At this stage I usually say screw ctype_alpha() and use something where the 
input is more comparable - like preg_match(). So long as the file containing 
the character range is stored as UTF-8 it works perfectly well. So in your case 
you can write a new Validator using something like:

    public function isValid($value)
    {
        $this->_messages = array();

        $valueString = (string) $value;

        /**
         * German Alpha range requiring a minimum length of 1 (empty string 
will fail)
         * NB: This PHP file must be saved as UTF-8 only.
         */
        if (!preg_match("/^[a-zA-ZäÄéÉÖöÜüß]{1,}$/", $valueString)) {
            $this->_messages[] = "'$valueString' has not only Deutsche 
alphabetic characters";
            return false;
        }

        return true;
    }

The file must be stored as UTF-8 (not any ISO-8849-1 to 15). Also any input 
being validated must likewise be UTF-8 (or validated as UTF-8), i.e. web pages 
should be server with this header:
Content-Type: text/html;charset=UTF-8 or an equivalent meta tag in the HTML 
head section so forms are sent as UTF-8. You can also add the 
charset-accept="utf-8" attribute to your forms (in case some browsers need the 
extra hint).

Alternatively the character range can be specified using the PCRE \x{????} 
format, where ???? is the Unicode "code point" (hexidecimal) for that 
character.

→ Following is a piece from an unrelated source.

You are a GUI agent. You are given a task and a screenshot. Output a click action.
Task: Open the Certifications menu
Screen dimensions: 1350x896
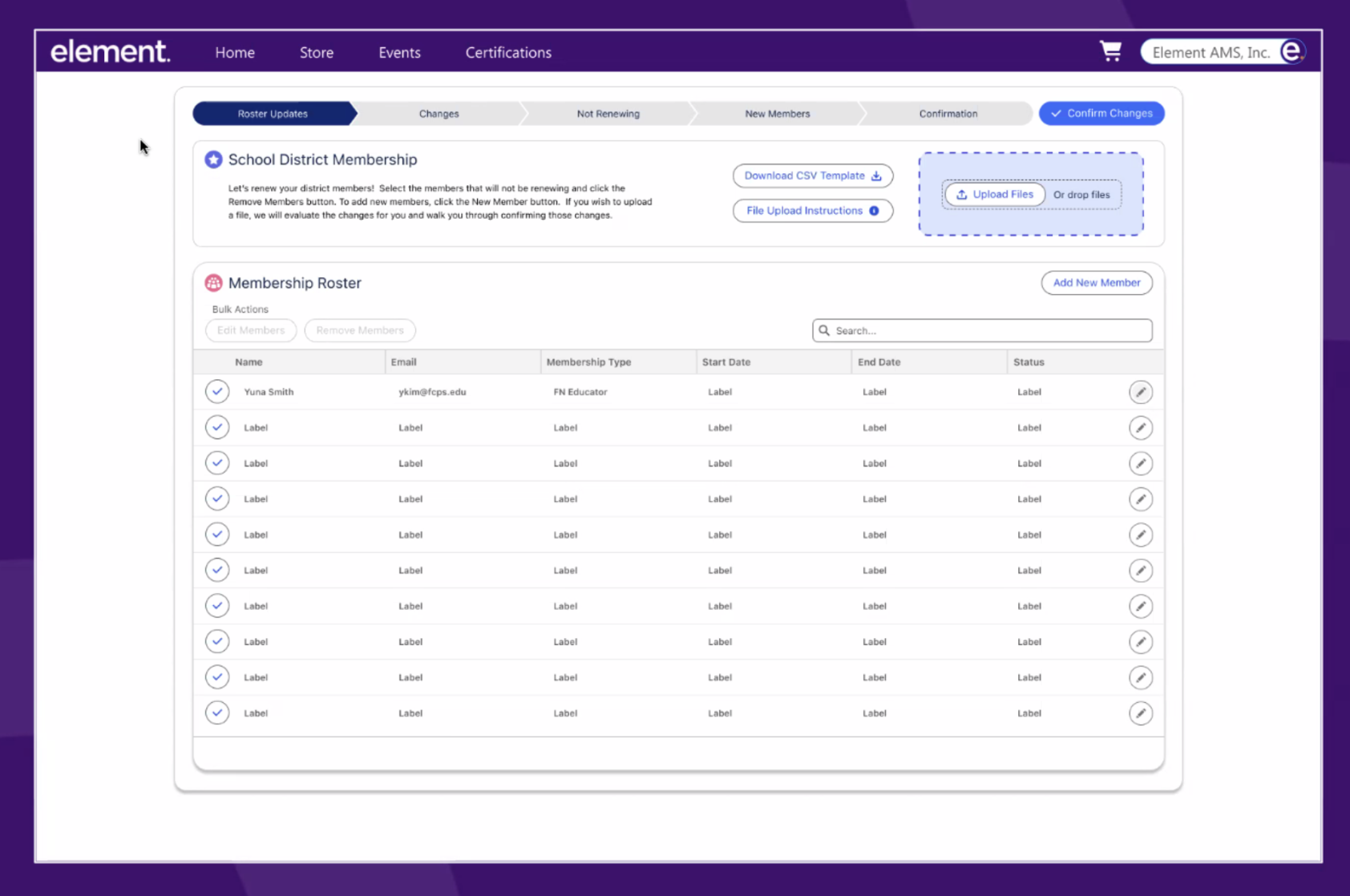click(508, 53)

This one needs the \u flag at the end of the pattern to enable 
PCRE's unicode support. This is probably the better solution if possible - the 
PHP file encoding then becomes less essential since multibyte characters are 
now represented as ranges/points of Unicode in terms of hexidecimal.

Secondly, the StringLength validator uses strlen(). This counts bytes, not 
characters. If you write a string like "groß", you have 4 characters. But 
strlen() will tell you there are 5 bytes (so standard strlen is useless for 
counting characters including anything with accents under Unicode). If you have 
such characters (including Unicode accented characters) then you need to use 
either mbstring or iconv to write a new validator. For example, here's an 
extract of one based on mbstring (assuming UTF-8 settings).

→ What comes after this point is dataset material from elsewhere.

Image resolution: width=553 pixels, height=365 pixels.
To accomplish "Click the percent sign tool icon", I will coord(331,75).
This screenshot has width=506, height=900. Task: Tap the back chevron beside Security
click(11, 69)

// Zps_Validate_StringLength extends Zend_Validate_StringLength

    public function isValid($value)
    {
        $this->_messages = array();
        $valueString = (string) $value;
        /**
         * Can omit the encoding reference if you prefer setting it in php.ini 
or using
         * mb_internal_encoding() in the bootstrap.
         */
        $length = mb_strlen($valueString, 'UTF-8');
        if ($length < $this->_min) {
            $this->_messages[] = "'$valueString' is less than $this->_min 
characters long";
        }
        if (null !== $this->_max && $this->_max < $length) {
            $this->_messages[] = "'$valueString' is greater than $this->_max 
characters long";
        }
        if (count($this->_messages)) {
            return false;
        } else {
            return true;
        }
    }

If you add in these two validator changes, apply UTF-8 consistently (save all 
files as UTF-8, output HTML with the UTF-8 charset, and use the utf8_general_ci 
collation for MySQL (or it's equivelant for other DBMSs) then you're almost 
there. Just make sure ALL string manipulation/counting functions are replaced 
with their mbstring or iconv equivelants and that mbstring has UTF-8 set as 
it's internal encoding.

Long post, eh? :) Hope it helps some.
 
Pádraic Brady
http://blog.astrumfutura.com
http://www.patternsforphp.com


----- Original Message ----
From: Alexander Jaeger <[EMAIL PROTECTED]>
To: Darby Felton <[EMAIL PROTECTED]>
Cc: Guillaume Millet <[EMAIL PROTECTED]>; Zend Framework General 
<[email protected]>
Sent: Tuesday, May 29, 2007 9:44:21 AM
Subject: Re: [fw-general] Zend_Validate

Hello List,

i waited eagerly to see 1.0 RC1, and here it is ;)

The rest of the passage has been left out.